Power, force, is a faculty of national life; one of the talents committed to nations by God. Like every other endowment of a complex organization, it must be held under control of the enlightened intellect and of the upright heart; but no more than any other can it be carelessly or lightly abjured, without incurring the responsibility of one who buries in the earth that which was entrusted to him for use. And this obligation to maintain right, by force if need be, while common to all states, rests peculiarly upon the greater, in proportion to their means. Much is required of those to whom much is given. So viewed, the ability speedily to put forth the nation’s power, by adequate organization and other necessary preparation, according to the reasonable demands of the nation’s intrinsic strength and of its position in the world, is one of the clear duties involved in the Christian word “watchfulness,”—readiness for the call that may come, whether expectedly or not.

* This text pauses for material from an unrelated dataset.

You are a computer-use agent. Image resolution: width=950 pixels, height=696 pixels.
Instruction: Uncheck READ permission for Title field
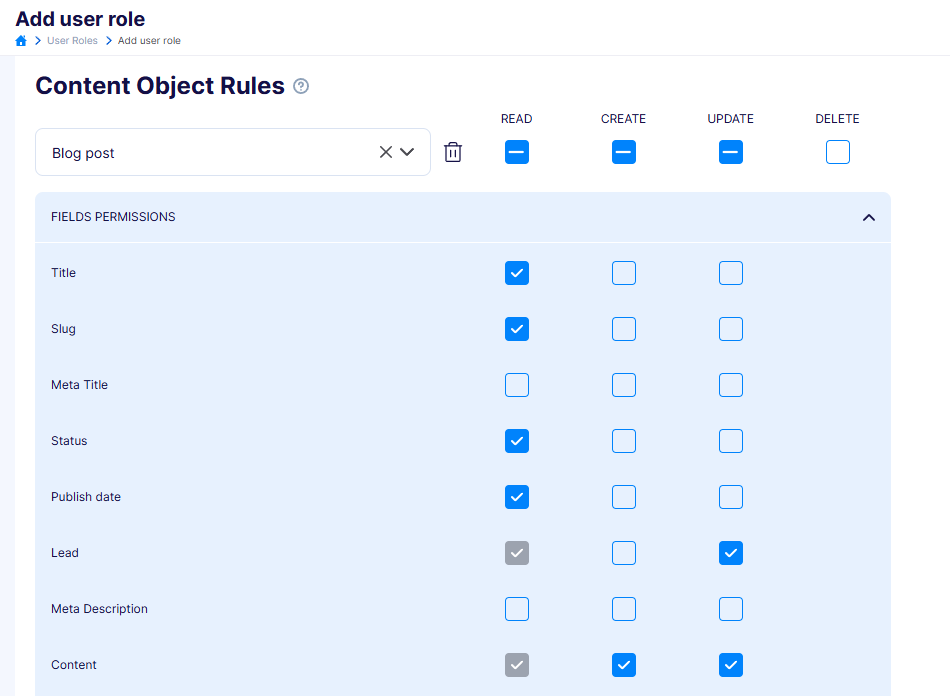[517, 273]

Until it is demonstrable that no evil exists, or threatens the world, which cannot be obviated without recourse to force, the obligation to readiness must remain; and, where evil is mighty and defiant, the obligation to use force—that is, war—arises. Nor is it possible, antecedently, to bring these conditions and obligations under the letter of precise and codified law, to be administered by a tribunal. The spirit of legalism is marked by blemishes as real as those commonly attributed to “militarism,” and not more elevated. The considerations which determine good and evil, right and wrong, in crises of national life, or of the world’s history, are questions of equity often too complicated for decision upon mere rules, or even upon principles, of law, international or other. The instances of Bulgaria, of Armenia, and of Cuba, are entirely in point; and it is most probable that the contentions about the future of China will afford further illustration. Even in matters where the interest of nations is concerned, the moral element enters; because each generation in its day is the guardian of those which shall follow it. Like all guardians, therefore, while it has the power to act according to its best judgment, it has no right, for the mere sake of peace, to permit known injustice to be done to its wards.

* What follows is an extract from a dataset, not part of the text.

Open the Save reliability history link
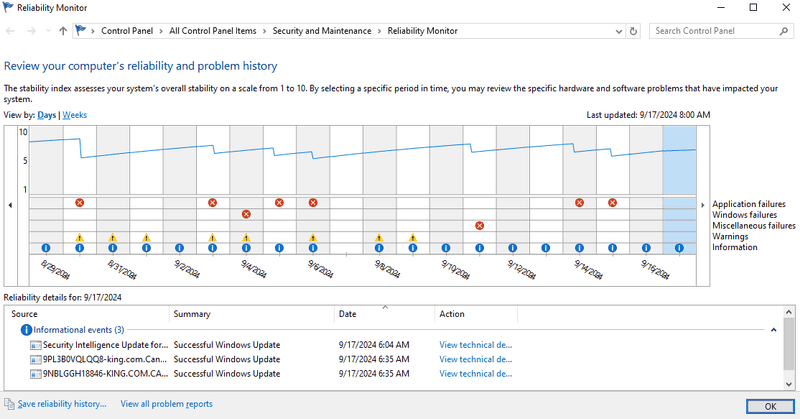The image size is (800, 419). tap(61, 404)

The present strong feeling in favor of arbitration, throughout the nations of the world, is in itself a subject for congratulation almost unalloyed. It carries indeed a promise, to the certainty of which no paper covenants can pretend; for it influences the conscience by inward conviction, not by external fetter. But it must be remembered that such sentiments, from their very universality and evident laudableness, need correctives, for they bear in themselves a great danger of excess or of precipitancy. Excess is seen in the disposition, far too prevalent, to look upon war not only as an evil, but as an evil unmixed, unnecessary, and therefore always unjustifiable; while precipitancy, to reach results considered desirable, is evidenced by the wish to impose arbitration, to prevent recourse to war, by a general pledge previously made. Both frames of mind receive expression in the words of speakers among whom a leading characteristic is lack of measuredness and of proportion. Thus an eminent citizen is reported to have said: “There is no more occasion for two nations to go to war than for two men to settle their difficulties with clubs.” Singularly enough, this point of view assumes to represent peculiarly Christian teaching. In so doing, it willfully ignores the truth that Christianity, while it will not force the conscience by other than spiritual arguments, as “compulsory” arbitration might, distinctly recognizes the sword as the resister and remedier of evil in the sphere “of this world.”

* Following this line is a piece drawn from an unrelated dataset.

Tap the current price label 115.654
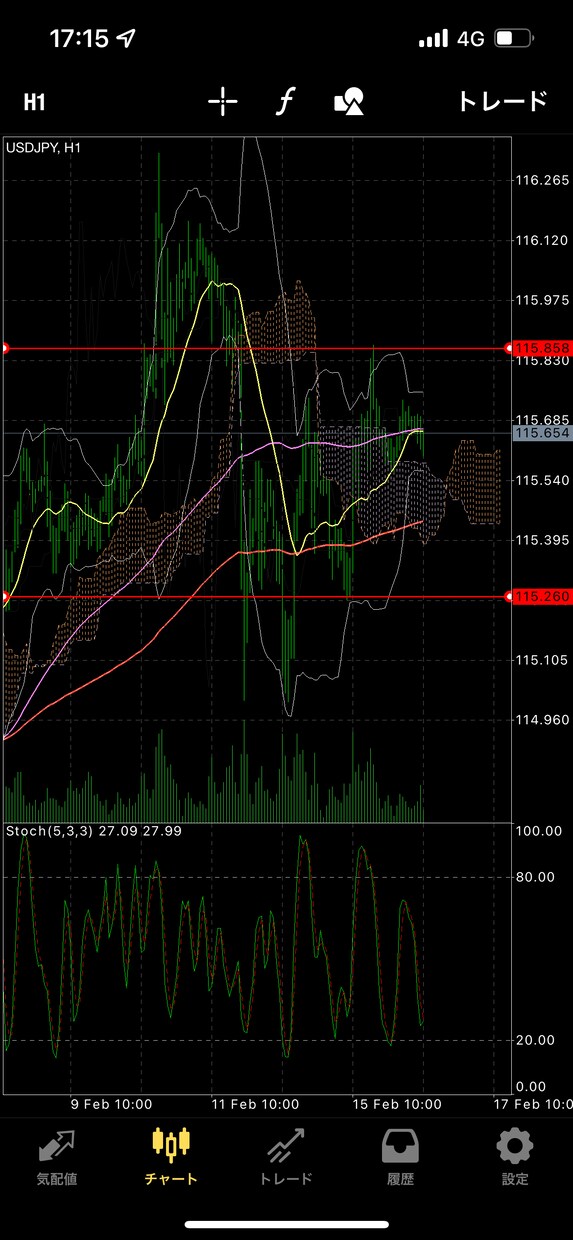 click(542, 433)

Arbitration’s great opportunity has come in the advancing moral standards of states, whereby the disposition to deliberate wrong-doing has diminished; consequently, the occasions for redressing wrong by force are less frequent to arise. In view of recent events, however, and very especially of notorious, high-handed oppression, initiated since the calling of the Peace Conference,[[124]] and resolutely continued during its sessions in defiance of the public opinion of the world at large, it is premature to assume that such occasions belong wholly to the past. Much less can it be assumed that there will be no further instances of a community believing, conscientiously and entirely, that honor and duty require of it a certain course, which another community with equal integrity may hold to be inconsistent with the rights and obligations of its own members. It is, for instance, quite possible, especially to one who has recently visited Holland, to conceive that Great Britain and the Boers are alike satisfied of the substantial justice of their respective claims. It is permissible most earnestly to hope that, in disputes between sovereign states, arbitration may find a way to reconcile peace with fidelity to conscience, in the case of both; but if the conviction of conscience remains unshaken, war is better than disobedience,—better than acquiescence in recognized wrong. The great danger of undiscriminating advocacy of arbitration, which threatens even the cause it seeks to maintain, is that it may lead men to tamper with equity, to compromise with unrighteousness, soothing their conscience with the belief that war is so entirely wrong that beside it no other tolerated evil is wrong. Witness Armenia, and witness Crete. War has been avoided; but what of the national consciences that beheld such iniquity and withheld the hand?
40. The Practical Aspect of War[[125]]
If it be true, as I have expressed my own conviction, that moral motives are gaining in force the world over, we can have hope of the time when they shall prevail; but it is evident that they must prevail over all nations equally, or with some approach to equality, or else discussion between two disputants will not rest on the same plane. In the difference between the United States and Spain, I suppose the argument of the United States, the moral justification to itself of its proposed action, would be that misgovernment of Cuba, and needless Cuban suffering, had continued so long as to show that Spain was not capable of giving good government to her distant dependency. There was no occasion to question her desire to give it, the honesty either of her assertions or measures to that end; but it was quite apparent that it was not in her to give effect to her efforts. Now, presuming Spain to take that view, it is conceivable (to the imagination) that her rulers might say, “Yes, it is true, we have failed continuously. The Cubans have a moral right to good government, and as we have not been able to give it them, it is right that we should step out.” But, assuming Spain unequal to such sublime moral conviction and self-abnegation, what was the United States to do, as a practical matter? What she did was perfectly practical; she used the last argument of nations as international law stands; but, suppose she had gone to arbitration, upon what grounds would the Court proceed? What the solid prearranged basis of its decision, should that be that Spain must evacuate Cuba? Is there anything in the present accord of states, styled International Law, that would give such power? And, more pertinent still, are states prepared now to concede to an arbitral Court the power to order them out of territory which in its opinion they misgovern, or which in its opinion they should not retain after conquest? e. g., Schleswig Holstein, Alsace and Lorraine, the Transvaal, Porto Rico and the Philippine Islands?